Aim of the exercise
Copy exactly, and only, the lines from the line containing "Expand the Bank" through the last line of the records below, both included.

Provided information
● ● ●

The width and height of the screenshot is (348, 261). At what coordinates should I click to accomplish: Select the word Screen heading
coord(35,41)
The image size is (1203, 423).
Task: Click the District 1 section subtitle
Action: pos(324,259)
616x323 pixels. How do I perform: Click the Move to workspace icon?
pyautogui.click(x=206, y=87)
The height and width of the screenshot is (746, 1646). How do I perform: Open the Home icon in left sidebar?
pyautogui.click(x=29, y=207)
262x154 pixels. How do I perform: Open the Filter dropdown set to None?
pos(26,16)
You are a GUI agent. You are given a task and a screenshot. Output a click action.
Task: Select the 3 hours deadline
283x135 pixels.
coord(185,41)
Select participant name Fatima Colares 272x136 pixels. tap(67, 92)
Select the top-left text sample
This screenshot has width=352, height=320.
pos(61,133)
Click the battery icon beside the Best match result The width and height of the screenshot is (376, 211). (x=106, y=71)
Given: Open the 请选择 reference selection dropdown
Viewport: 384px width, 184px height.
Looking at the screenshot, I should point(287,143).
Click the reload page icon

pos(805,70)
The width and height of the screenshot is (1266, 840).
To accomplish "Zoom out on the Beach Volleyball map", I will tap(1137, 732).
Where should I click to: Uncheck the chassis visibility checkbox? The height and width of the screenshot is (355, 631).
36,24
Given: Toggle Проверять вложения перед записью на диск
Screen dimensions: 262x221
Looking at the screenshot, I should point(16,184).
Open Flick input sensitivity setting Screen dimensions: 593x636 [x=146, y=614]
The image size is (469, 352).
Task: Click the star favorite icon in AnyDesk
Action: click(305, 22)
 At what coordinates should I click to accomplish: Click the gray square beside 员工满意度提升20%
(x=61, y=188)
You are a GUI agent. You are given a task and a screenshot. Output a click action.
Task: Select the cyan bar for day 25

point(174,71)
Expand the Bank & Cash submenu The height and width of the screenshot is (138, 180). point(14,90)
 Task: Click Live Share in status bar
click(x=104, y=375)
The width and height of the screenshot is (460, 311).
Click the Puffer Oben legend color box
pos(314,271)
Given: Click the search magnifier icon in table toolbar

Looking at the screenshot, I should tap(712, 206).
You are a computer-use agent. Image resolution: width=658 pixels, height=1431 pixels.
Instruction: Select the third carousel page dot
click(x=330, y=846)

● ● ●

Written answer
Expand the Bank & Cash submenu The height and width of the screenshot is (138, 180). point(14,90)
 Task: Click Live Share in status bar
click(x=104, y=375)
The width and height of the screenshot is (460, 311).
Click the Puffer Oben legend color box
pos(314,271)
Given: Click the search magnifier icon in table toolbar

Looking at the screenshot, I should tap(712, 206).
You are a computer-use agent. Image resolution: width=658 pixels, height=1431 pixels.
Instruction: Select the third carousel page dot
click(x=330, y=846)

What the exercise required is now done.